§ **What the exercise asks**: Please update the lines from the one containing "You are a computer-use" through the last line, inclusive, changing "title bar" to "window header" and keeping everything else the same. Leave the pictures out of your answer.

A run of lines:
● ● ● ● ●

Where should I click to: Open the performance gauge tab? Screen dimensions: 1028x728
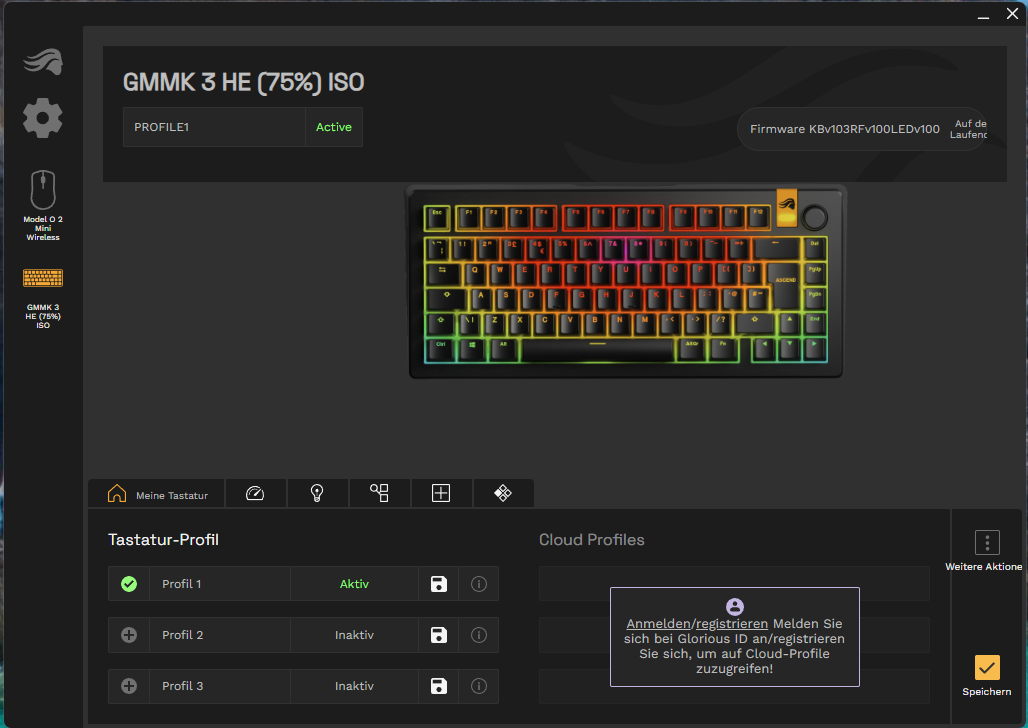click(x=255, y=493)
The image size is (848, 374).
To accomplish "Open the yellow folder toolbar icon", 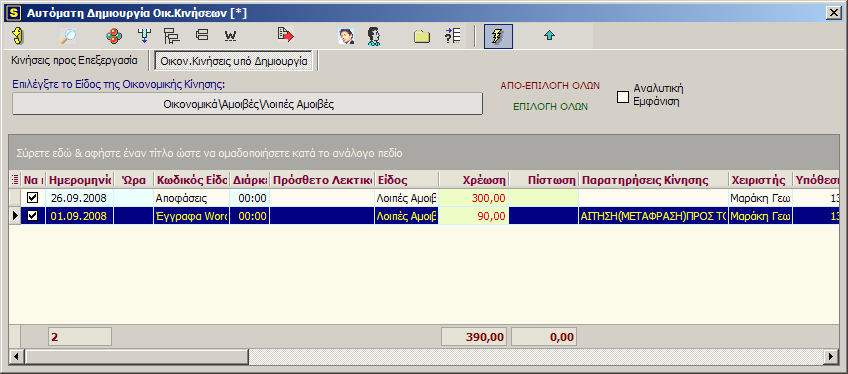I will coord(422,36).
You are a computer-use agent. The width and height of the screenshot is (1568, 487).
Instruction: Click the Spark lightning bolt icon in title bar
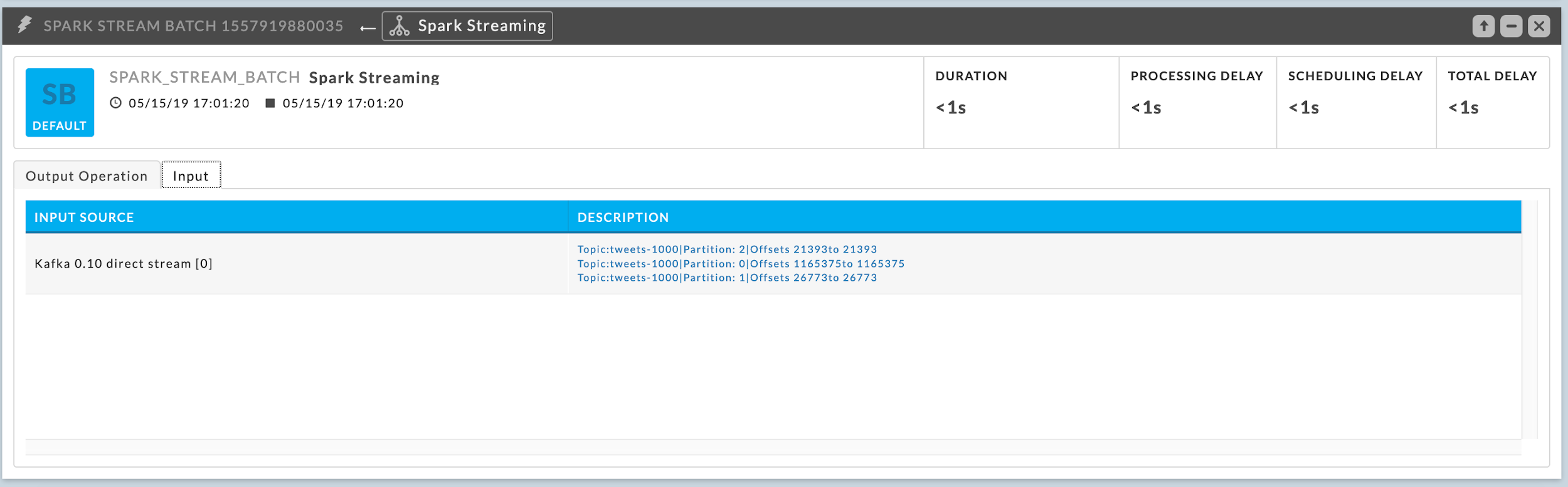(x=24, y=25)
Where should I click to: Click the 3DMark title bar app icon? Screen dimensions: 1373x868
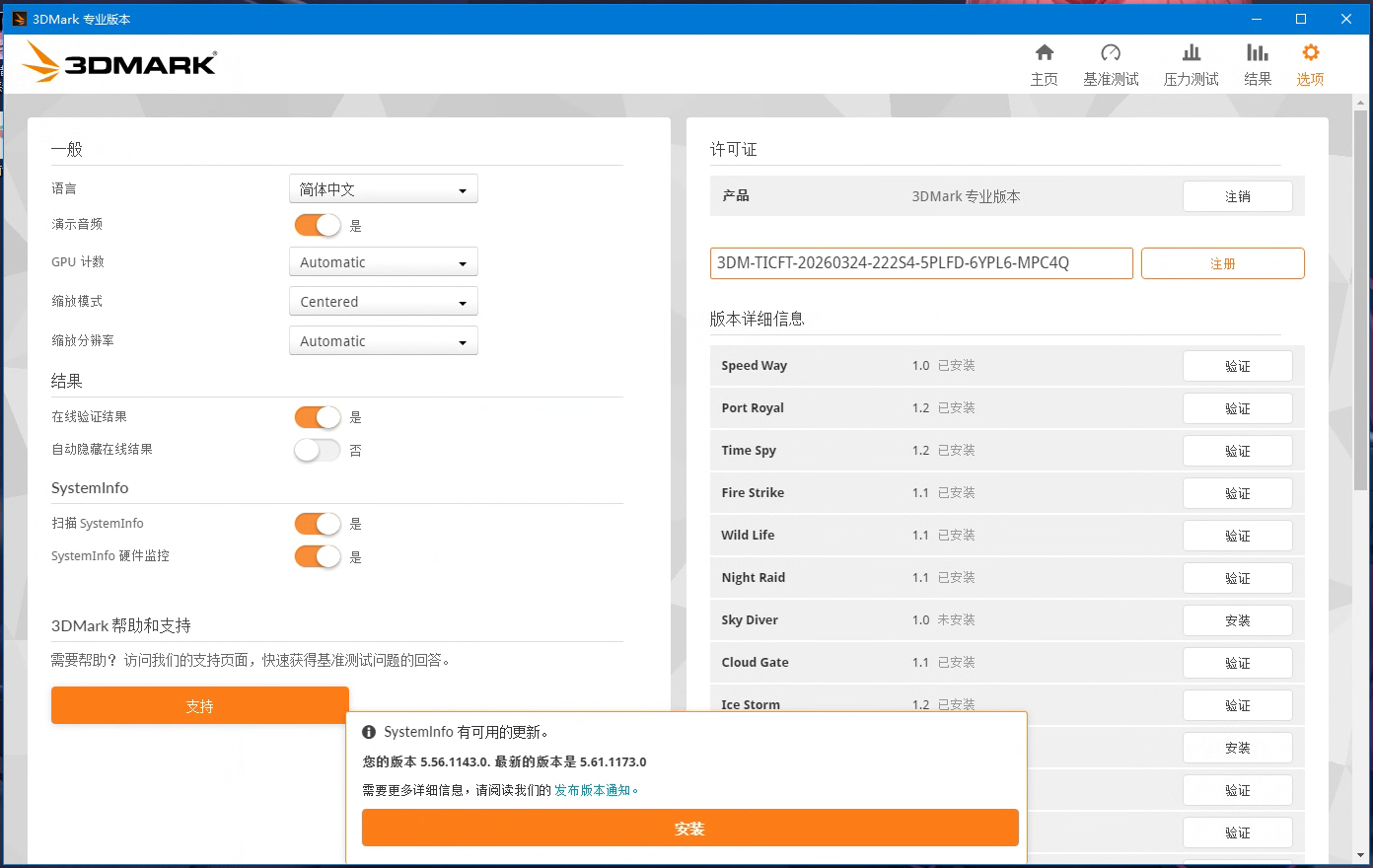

● ● ● ● ●

§ **Answer**:
You are a computer-use agent. The width and height of the screenshot is (1568, 487).
Instruction: Click the Spark lightning bolt icon in window header
(x=24, y=25)
Where should I click to: Click the 3DMark window header app icon? Screen dimensions: 1373x868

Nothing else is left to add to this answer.